## Task details
Nothing in the records should be altered; retype them all exactly.

## Given entries
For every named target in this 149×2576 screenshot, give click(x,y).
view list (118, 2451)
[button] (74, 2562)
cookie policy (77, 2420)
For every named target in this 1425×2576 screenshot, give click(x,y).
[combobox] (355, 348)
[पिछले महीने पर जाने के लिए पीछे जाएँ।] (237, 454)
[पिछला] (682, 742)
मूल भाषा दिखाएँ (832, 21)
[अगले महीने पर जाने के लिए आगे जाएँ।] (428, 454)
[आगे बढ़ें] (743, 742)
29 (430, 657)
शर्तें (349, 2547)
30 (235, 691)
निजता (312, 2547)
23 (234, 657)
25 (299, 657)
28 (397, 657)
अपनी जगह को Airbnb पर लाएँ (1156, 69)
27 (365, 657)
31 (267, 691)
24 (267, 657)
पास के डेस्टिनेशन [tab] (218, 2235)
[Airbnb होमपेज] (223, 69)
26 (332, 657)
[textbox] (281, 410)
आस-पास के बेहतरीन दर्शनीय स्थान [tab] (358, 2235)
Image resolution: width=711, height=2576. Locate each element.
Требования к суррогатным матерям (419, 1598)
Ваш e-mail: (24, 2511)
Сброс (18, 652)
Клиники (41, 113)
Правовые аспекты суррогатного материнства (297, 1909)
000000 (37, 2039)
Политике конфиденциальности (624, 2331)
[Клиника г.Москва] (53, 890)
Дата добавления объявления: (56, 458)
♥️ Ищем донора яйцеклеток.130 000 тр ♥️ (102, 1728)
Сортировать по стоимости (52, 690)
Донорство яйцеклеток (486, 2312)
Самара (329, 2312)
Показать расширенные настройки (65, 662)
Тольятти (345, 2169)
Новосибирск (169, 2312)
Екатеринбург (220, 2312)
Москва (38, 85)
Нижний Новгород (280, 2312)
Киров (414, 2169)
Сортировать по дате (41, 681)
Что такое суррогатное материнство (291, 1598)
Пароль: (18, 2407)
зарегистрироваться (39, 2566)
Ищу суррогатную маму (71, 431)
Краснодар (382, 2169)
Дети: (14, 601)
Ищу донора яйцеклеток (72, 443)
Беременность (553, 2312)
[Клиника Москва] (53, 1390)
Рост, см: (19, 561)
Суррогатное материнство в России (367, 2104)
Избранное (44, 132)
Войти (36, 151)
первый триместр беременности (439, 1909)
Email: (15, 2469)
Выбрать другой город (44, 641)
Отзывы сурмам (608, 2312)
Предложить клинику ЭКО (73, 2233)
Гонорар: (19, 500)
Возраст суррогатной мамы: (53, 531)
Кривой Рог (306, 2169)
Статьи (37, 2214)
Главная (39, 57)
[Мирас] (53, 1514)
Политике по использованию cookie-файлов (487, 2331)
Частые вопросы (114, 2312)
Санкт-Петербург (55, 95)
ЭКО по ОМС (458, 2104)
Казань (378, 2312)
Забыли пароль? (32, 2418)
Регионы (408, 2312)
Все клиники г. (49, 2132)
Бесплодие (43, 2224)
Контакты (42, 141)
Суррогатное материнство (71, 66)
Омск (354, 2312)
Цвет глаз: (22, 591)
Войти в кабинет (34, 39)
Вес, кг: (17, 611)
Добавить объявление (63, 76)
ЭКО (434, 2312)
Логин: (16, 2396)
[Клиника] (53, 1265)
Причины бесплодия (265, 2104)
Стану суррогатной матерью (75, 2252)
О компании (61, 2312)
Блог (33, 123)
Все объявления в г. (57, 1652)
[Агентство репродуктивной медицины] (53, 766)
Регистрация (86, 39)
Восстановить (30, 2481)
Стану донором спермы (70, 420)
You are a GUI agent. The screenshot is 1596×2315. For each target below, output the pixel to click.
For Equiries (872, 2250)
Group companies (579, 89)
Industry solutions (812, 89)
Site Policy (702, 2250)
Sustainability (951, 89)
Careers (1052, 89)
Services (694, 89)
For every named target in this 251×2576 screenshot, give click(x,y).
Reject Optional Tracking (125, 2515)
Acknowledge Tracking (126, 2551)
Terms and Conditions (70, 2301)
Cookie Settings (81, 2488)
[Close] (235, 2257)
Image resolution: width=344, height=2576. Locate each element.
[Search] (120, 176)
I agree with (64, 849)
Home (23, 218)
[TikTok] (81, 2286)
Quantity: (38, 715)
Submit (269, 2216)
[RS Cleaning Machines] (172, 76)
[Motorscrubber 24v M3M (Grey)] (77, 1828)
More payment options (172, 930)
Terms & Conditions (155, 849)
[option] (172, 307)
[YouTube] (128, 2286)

## Worked solution
For every named target in this 149×2576 screenshot, give click(x,y).
view list (118, 2451)
[button] (74, 2562)
cookie policy (77, 2420)
For every named target in this 1425×2576 screenshot, give click(x,y).
[combobox] (355, 348)
[पिछले महीने पर जाने के लिए पीछे जाएँ।] (237, 454)
[पिछला] (682, 742)
मूल भाषा दिखाएँ (832, 21)
[अगले महीने पर जाने के लिए आगे जाएँ।] (428, 454)
[आगे बढ़ें] (743, 742)
29 (430, 657)
शर्तें (349, 2547)
30 (235, 691)
निजता (312, 2547)
23 (234, 657)
25 (299, 657)
28 (397, 657)
अपनी जगह को Airbnb पर लाएँ (1156, 69)
27 (365, 657)
31 (267, 691)
24 (267, 657)
पास के डेस्टिनेशन [tab] (218, 2235)
[Airbnb होमपेज] (223, 69)
26 (332, 657)
[textbox] (281, 410)
आस-पास के बेहतरीन दर्शनीय स्थान [tab] (358, 2235)
Image resolution: width=711, height=2576. Locate each element.
Требования к суррогатным матерям (419, 1598)
Ваш e-mail: (24, 2511)
Сброс (18, 652)
Клиники (41, 113)
Правовые аспекты суррогатного материнства (297, 1909)
000000 (37, 2039)
Политике конфиденциальности (624, 2331)
[Клиника г.Москва] (53, 890)
Дата добавления объявления: (56, 458)
♥️ Ищем донора яйцеклеток.130 000 тр ♥️ (102, 1728)
Сортировать по стоимости (52, 690)
Донорство яйцеклеток (486, 2312)
Самара (329, 2312)
Показать расширенные настройки (65, 662)
Тольятти (345, 2169)
Новосибирск (169, 2312)
Екатеринбург (220, 2312)
Москва (38, 85)
Нижний Новгород (280, 2312)
Киров (414, 2169)
Сортировать по дате (41, 681)
Что такое суррогатное материнство (291, 1598)
Пароль: (18, 2407)
зарегистрироваться (39, 2566)
Ищу суррогатную маму (71, 431)
Краснодар (382, 2169)
Дети: (14, 601)
Ищу донора яйцеклеток (72, 443)
Беременность (553, 2312)
[Клиника Москва] (53, 1390)
Рост, см: (19, 561)
Суррогатное материнство в России (367, 2104)
Избранное (44, 132)
Войти (36, 151)
первый триместр беременности (439, 1909)
Email: (15, 2469)
Выбрать другой город (44, 641)
Отзывы сурмам (608, 2312)
Предложить клинику ЭКО (73, 2233)
Гонорар: (19, 500)
Возраст суррогатной мамы: (53, 531)
Кривой Рог (306, 2169)
Статьи (37, 2214)
Главная (39, 57)
[Мирас] (53, 1514)
Политике по использованию cookie-файлов (487, 2331)
Частые вопросы (114, 2312)
Санкт-Петербург (55, 95)
ЭКО по ОМС (458, 2104)
Казань (378, 2312)
Забыли пароль? (32, 2418)
Регионы (408, 2312)
Все клиники г. (49, 2132)
Бесплодие (43, 2224)
Контакты (42, 141)
Суррогатное материнство (71, 66)
Омск (354, 2312)
Цвет глаз: (22, 591)
Войти в кабинет (34, 39)
Вес, кг: (17, 611)
Добавить объявление (63, 76)
ЭКО (434, 2312)
Логин: (16, 2396)
[Клиника] (53, 1265)
Причины бесплодия (265, 2104)
Стану суррогатной матерью (75, 2252)
О компании (61, 2312)
Блог (33, 123)
Все объявления в г. (57, 1652)
[Агентство репродуктивной медицины] (53, 766)
Регистрация (86, 39)
Восстановить (30, 2481)
Стану донором спермы (70, 420)
You are a GUI agent. The screenshot is 1596×2315. For each target below, output the pixel to click.
For Equiries (872, 2250)
Group companies (579, 89)
Industry solutions (812, 89)
Site Policy (702, 2250)
Sustainability (951, 89)
Careers (1052, 89)
Services (694, 89)
For every named target in this 251×2576 screenshot, give click(x,y).
Reject Optional Tracking (125, 2515)
Acknowledge Tracking (126, 2551)
Terms and Conditions (70, 2301)
Cookie Settings (81, 2488)
[Close] (235, 2257)
Image resolution: width=344, height=2576. Locate each element.
[Search] (120, 176)
I agree with (64, 849)
Home (23, 218)
[TikTok] (81, 2286)
Quantity: (38, 715)
Submit (269, 2216)
[RS Cleaning Machines] (172, 76)
[Motorscrubber 24v M3M (Grey)] (77, 1828)
More payment options (172, 930)
Terms & Conditions (155, 849)
[option] (172, 307)
[YouTube] (128, 2286)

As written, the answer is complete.